Records from a data collection
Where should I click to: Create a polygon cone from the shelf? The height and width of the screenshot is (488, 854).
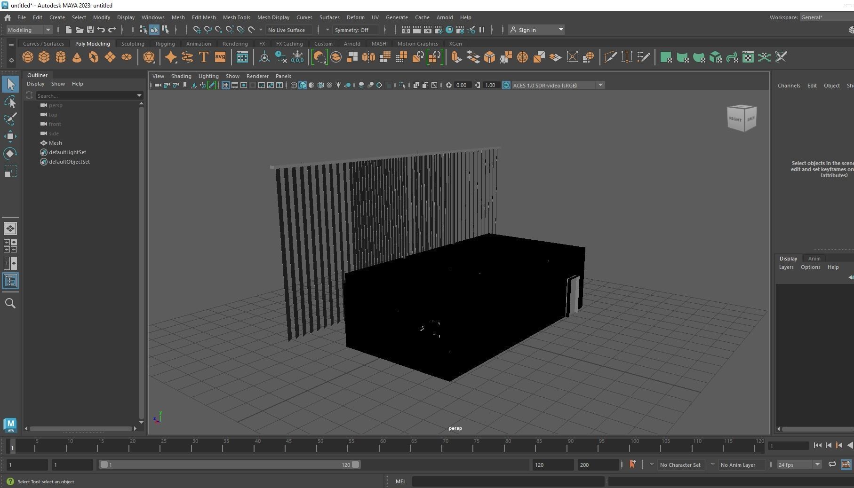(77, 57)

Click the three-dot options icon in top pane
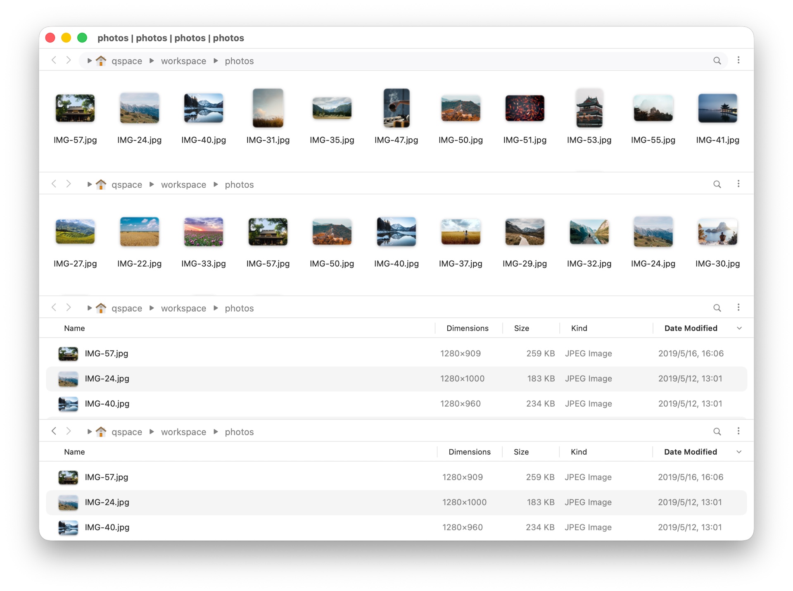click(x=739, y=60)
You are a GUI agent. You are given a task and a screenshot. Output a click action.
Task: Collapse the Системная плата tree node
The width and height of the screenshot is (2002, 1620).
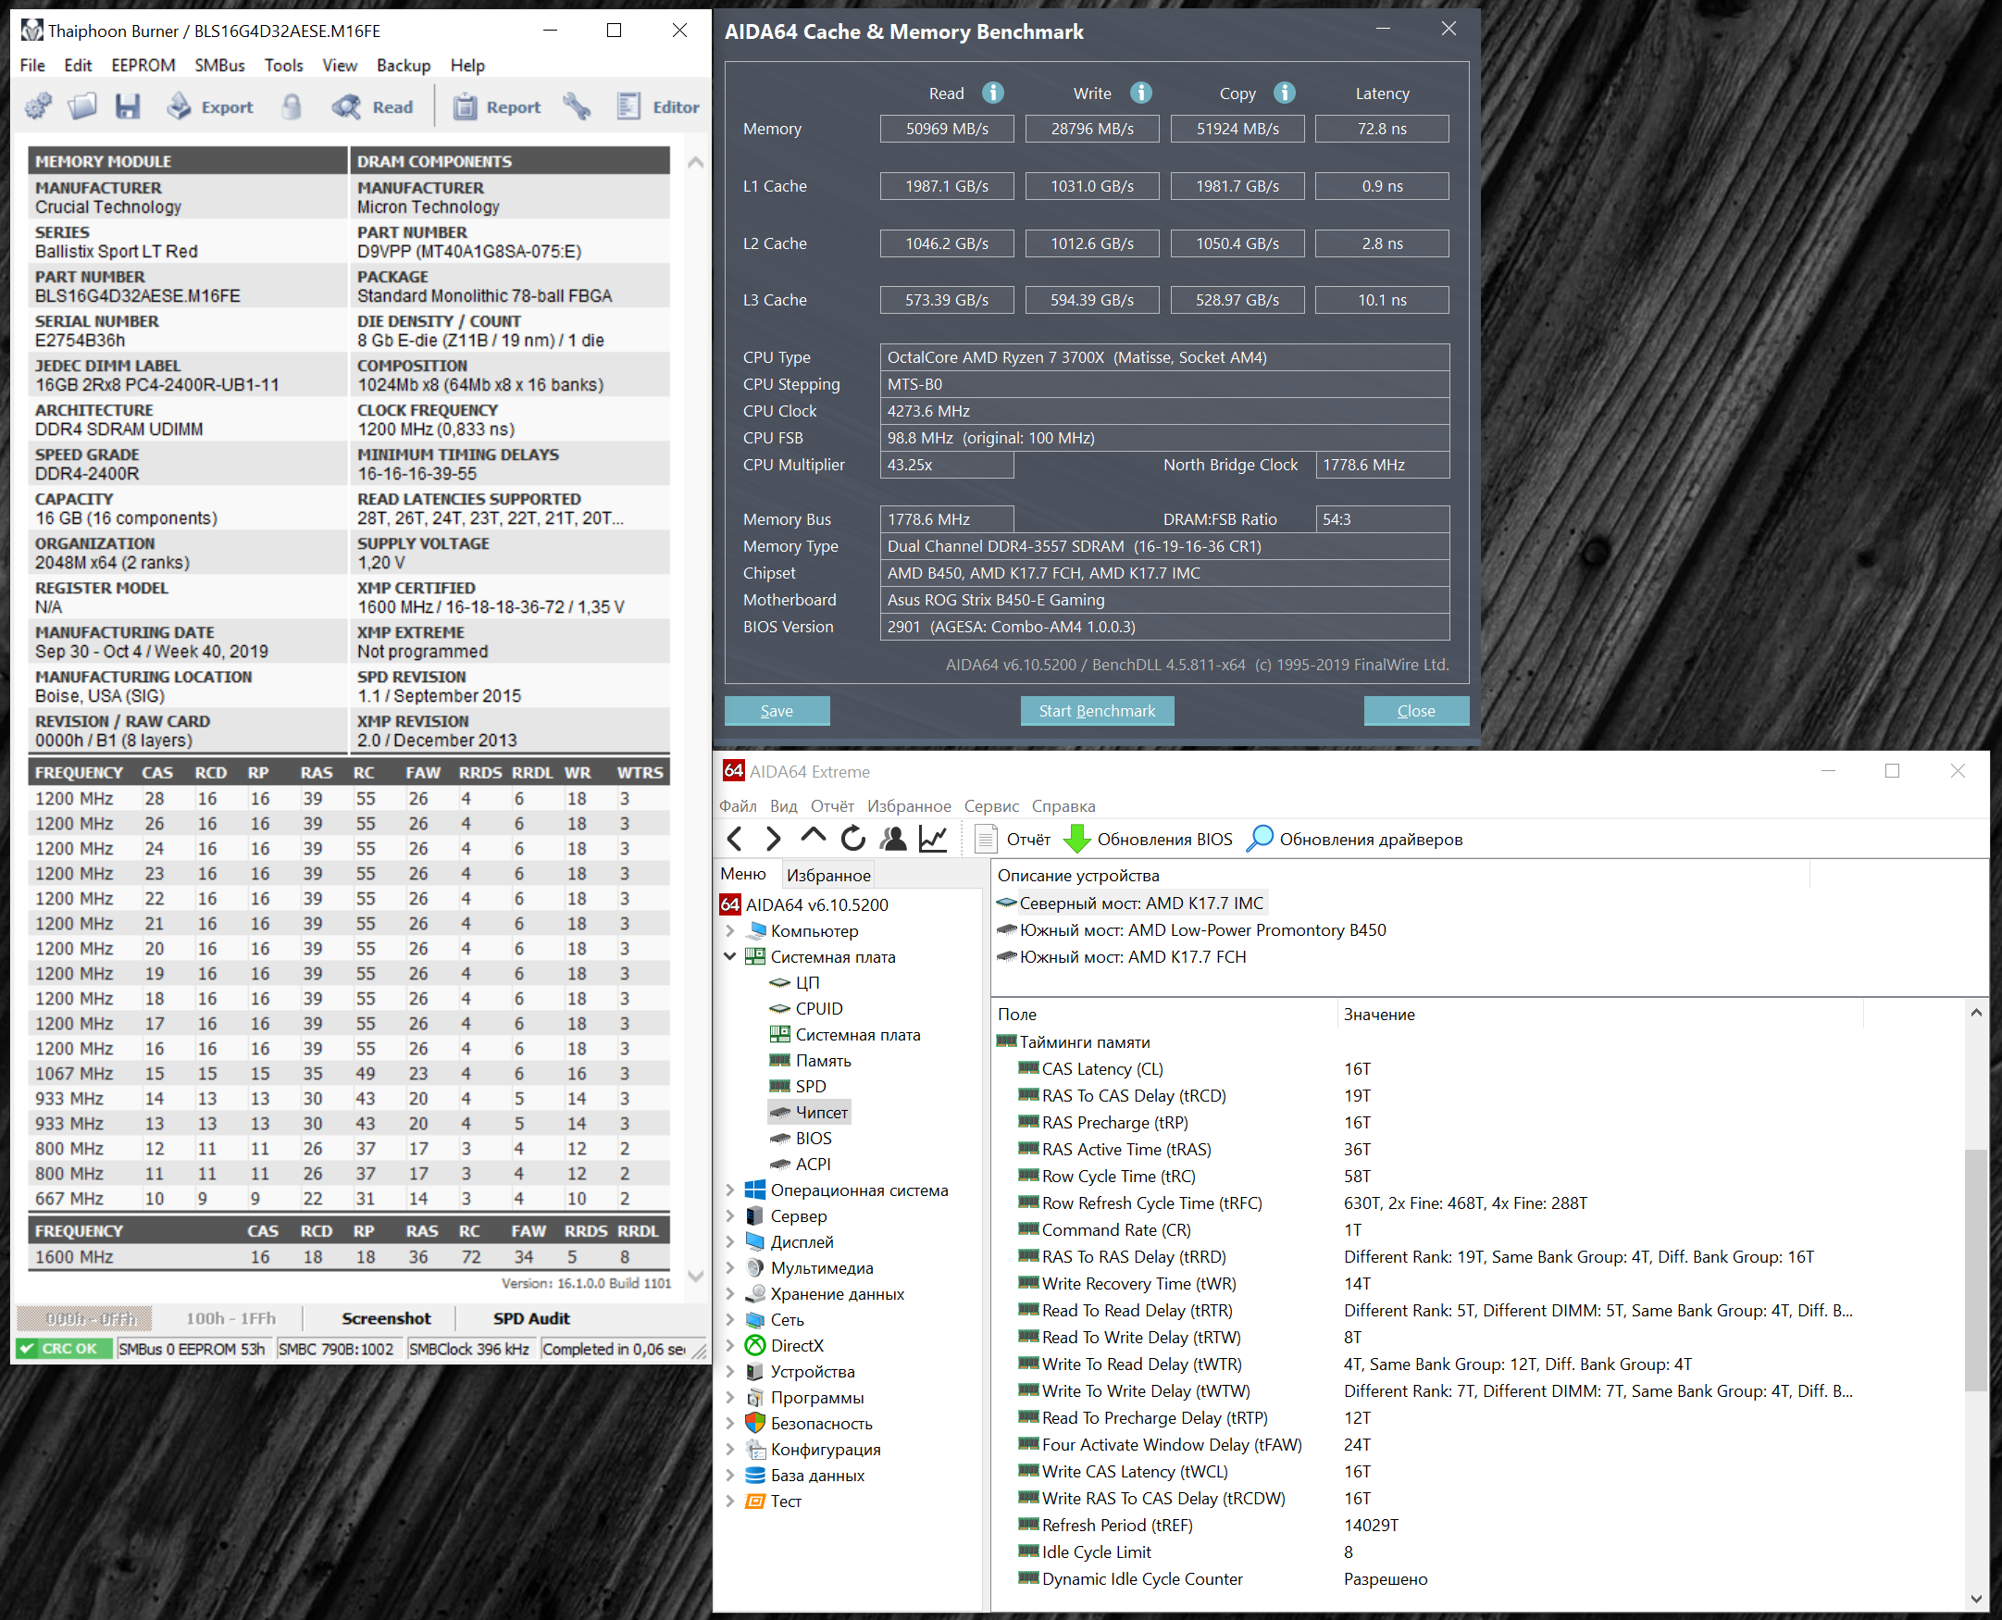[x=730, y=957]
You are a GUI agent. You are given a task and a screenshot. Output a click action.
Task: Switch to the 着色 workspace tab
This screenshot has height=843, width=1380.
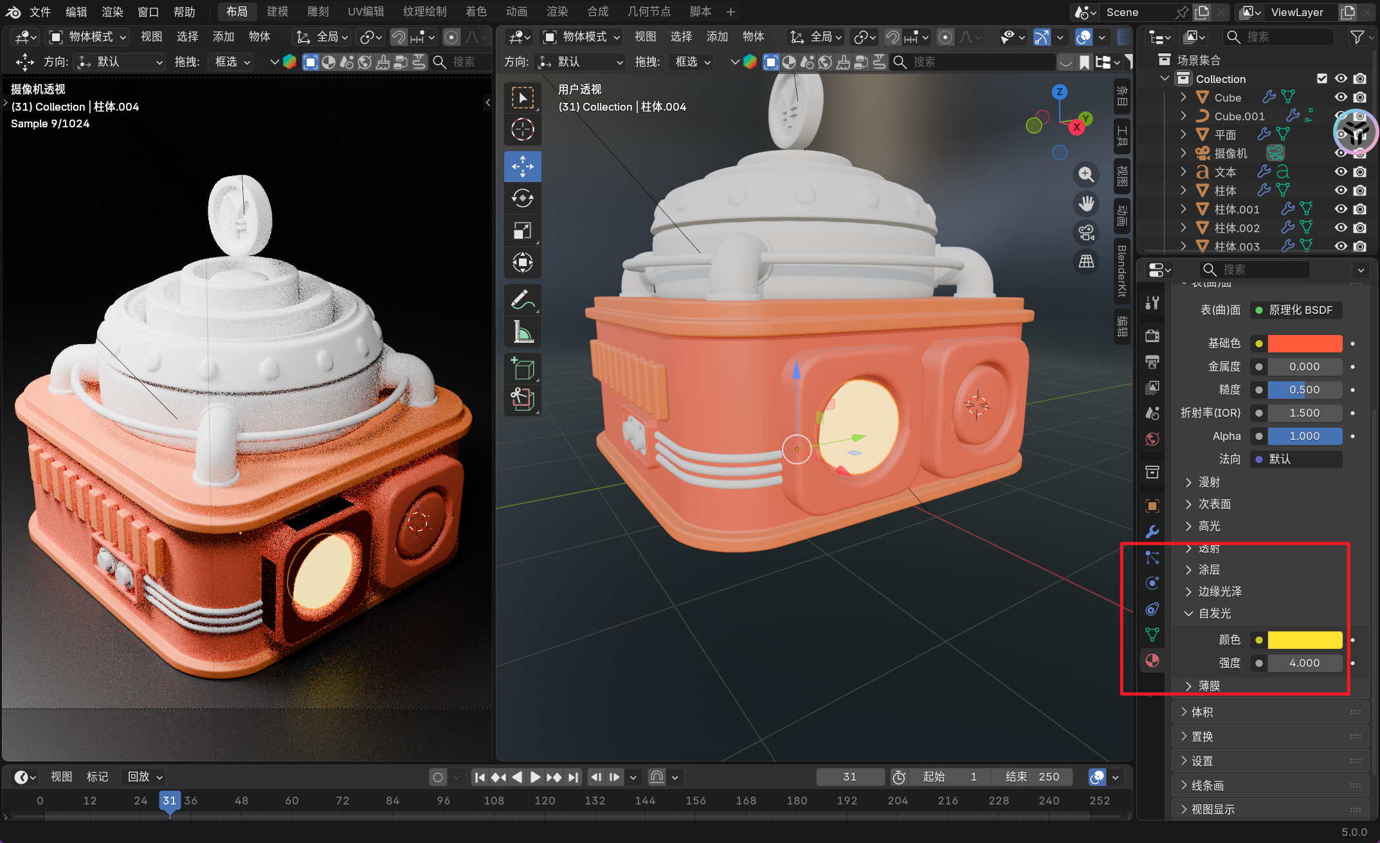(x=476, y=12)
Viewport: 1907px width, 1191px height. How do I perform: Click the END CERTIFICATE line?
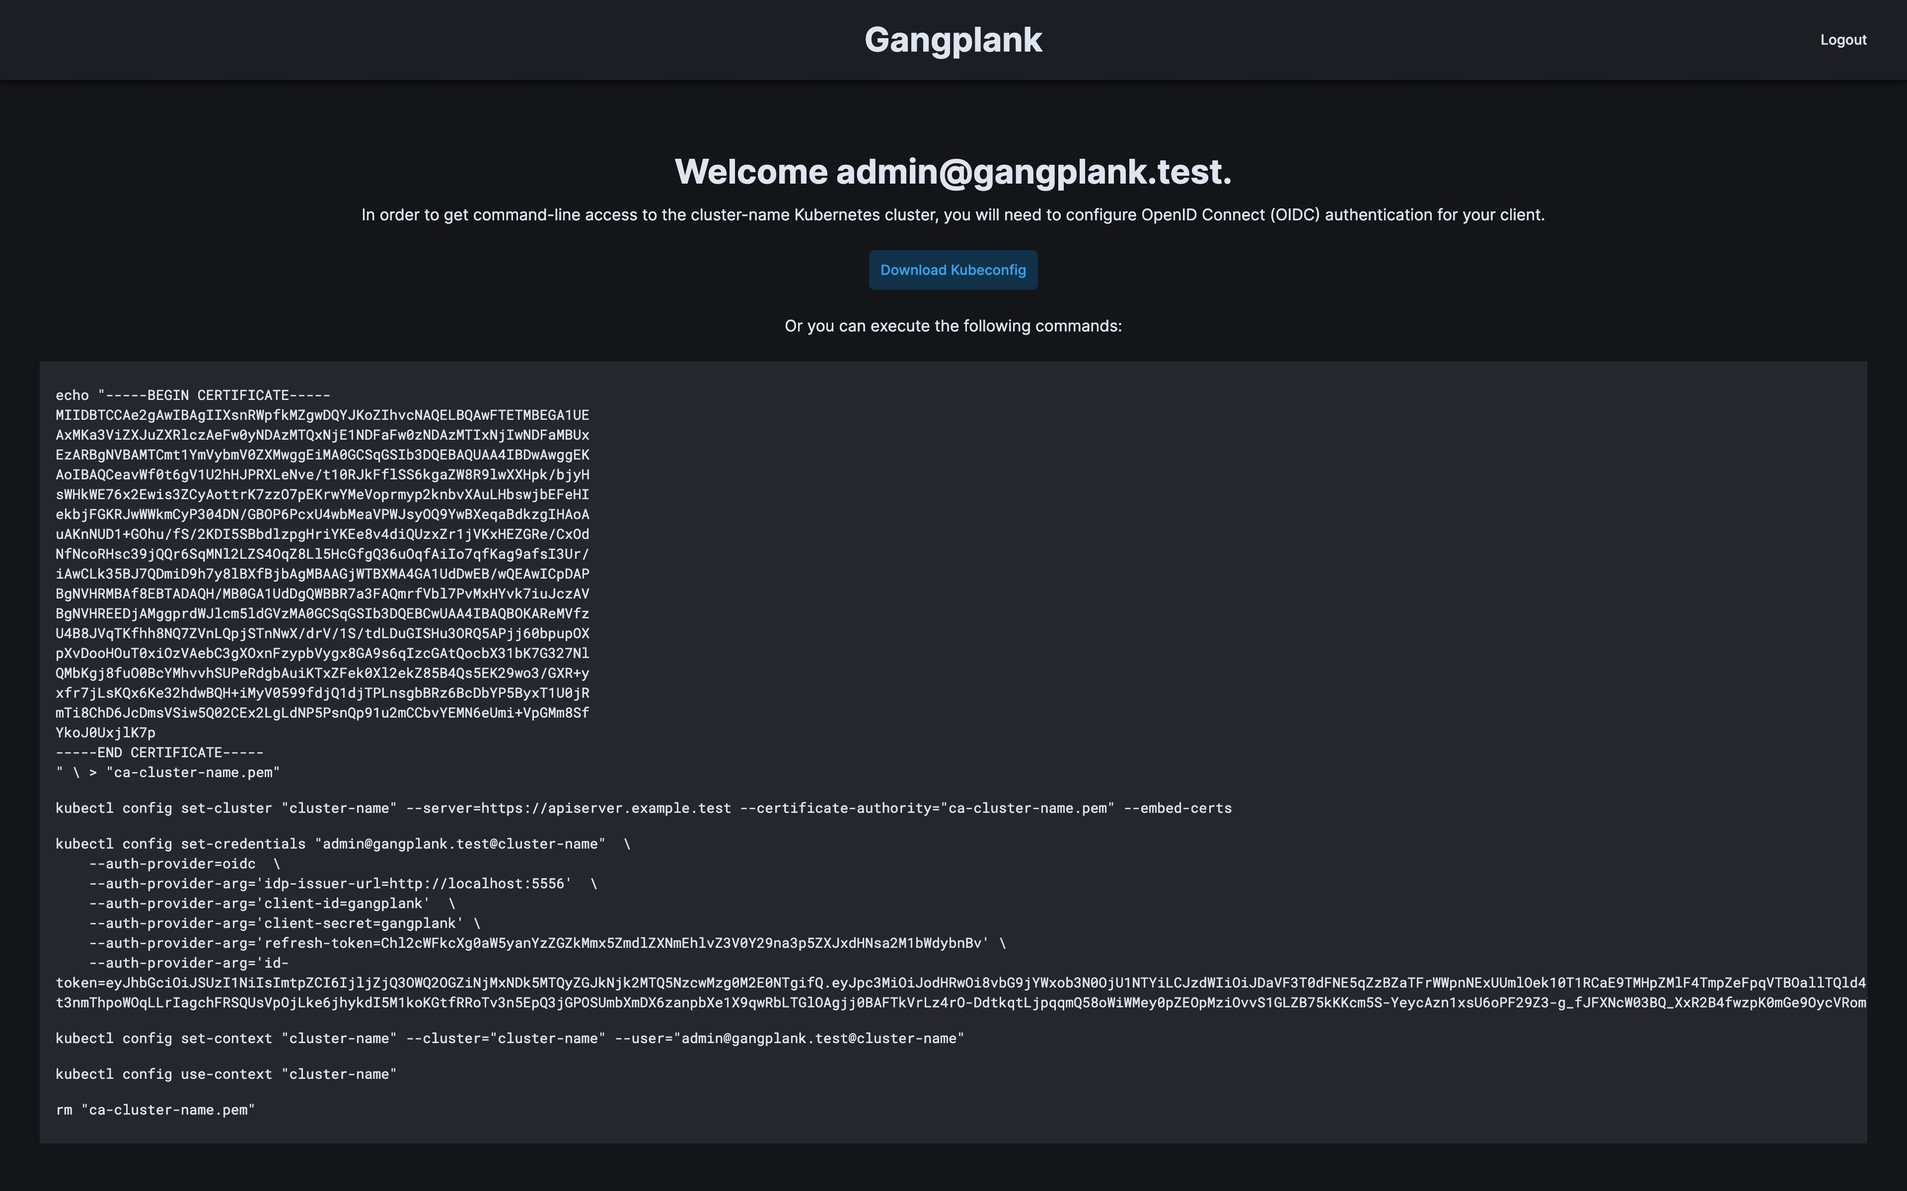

→ **Problem to solve**: From top to bottom, restate the records above exactly and omit every picture.

→ **Answer**:
Where should I click to: Create a polygon cone from the shelf? The height and width of the screenshot is (488, 854).
(77, 57)

Click the three-dot options icon in top pane
click(x=739, y=60)
You are a GUI agent. You are given a task and a screenshot. Output a click action.
Task: Collapse the Системная плата tree node
The width and height of the screenshot is (2002, 1620).
[x=730, y=957]
You are a GUI agent. You are given a task and a screenshot. Output a click action.
Task: Switch to the 着色 workspace tab
This screenshot has height=843, width=1380.
(x=476, y=12)
Viewport: 1907px width, 1191px height. How do I perform: Click the END CERTIFICATE line?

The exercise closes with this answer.